Exercise directions: Give the number of lines in the records below that hold "Task"; nothing else is needed.

Dataset records:
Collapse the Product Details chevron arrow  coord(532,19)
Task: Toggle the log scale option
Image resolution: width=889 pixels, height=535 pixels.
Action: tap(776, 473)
--
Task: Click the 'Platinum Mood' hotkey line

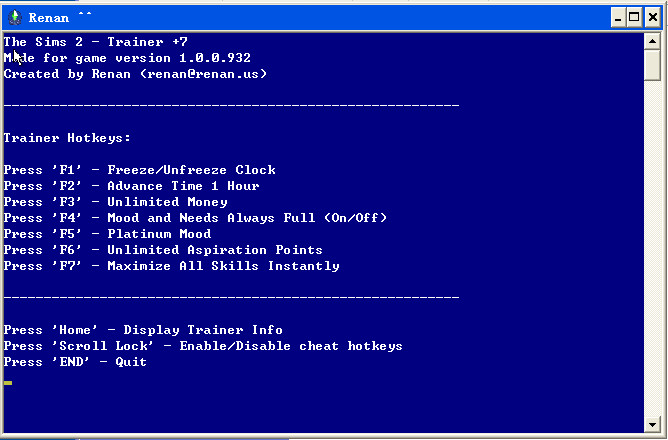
==
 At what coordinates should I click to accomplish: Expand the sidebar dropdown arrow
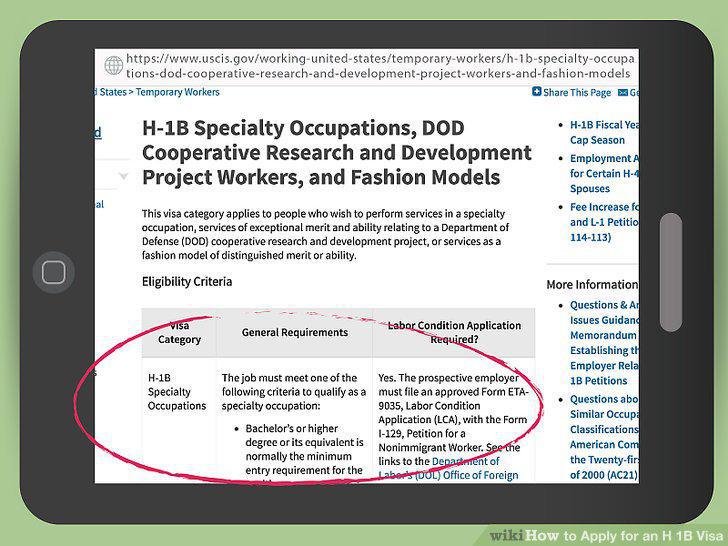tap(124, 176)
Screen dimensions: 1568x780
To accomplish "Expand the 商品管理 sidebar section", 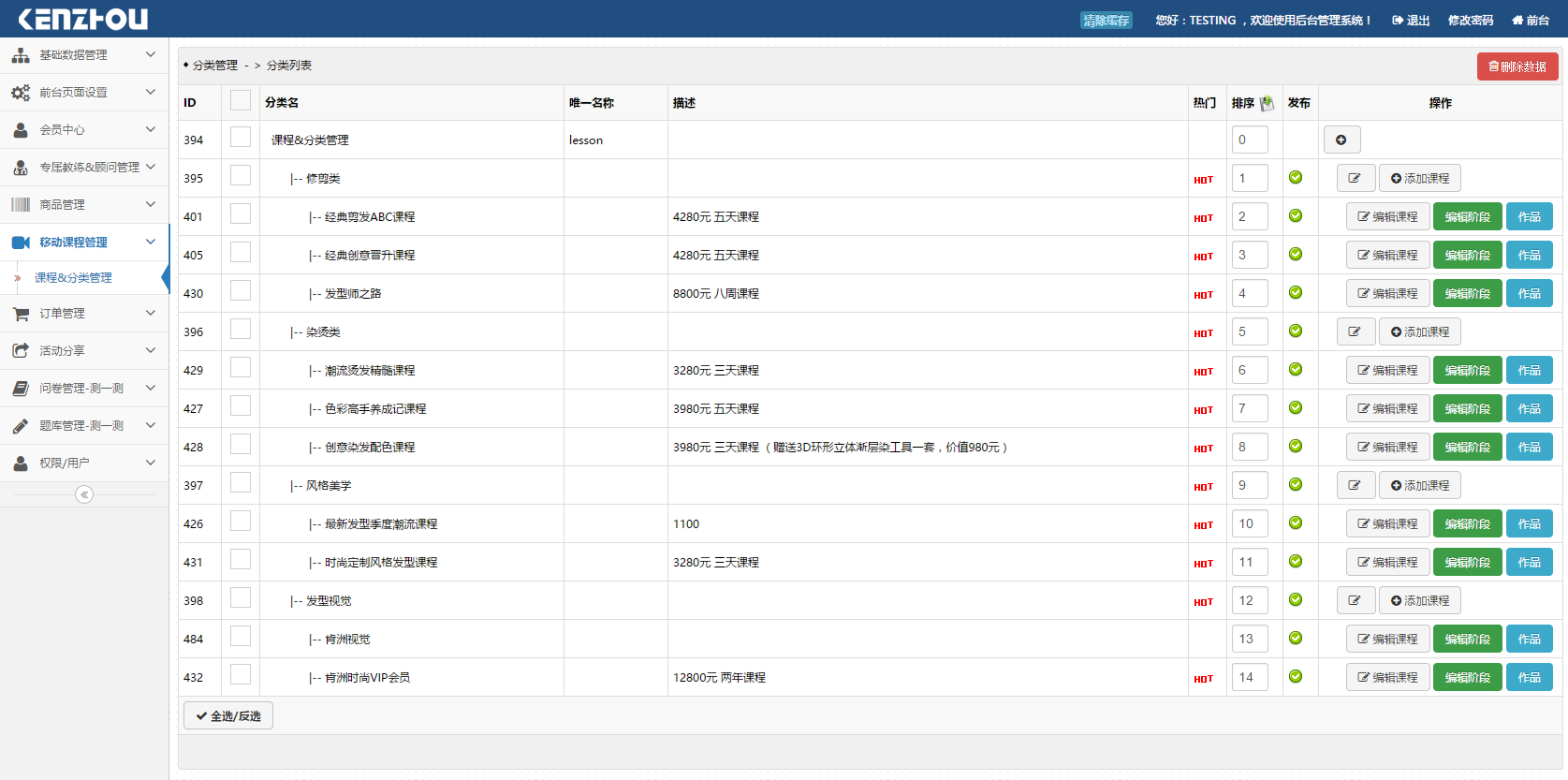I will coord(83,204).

Answer box: 2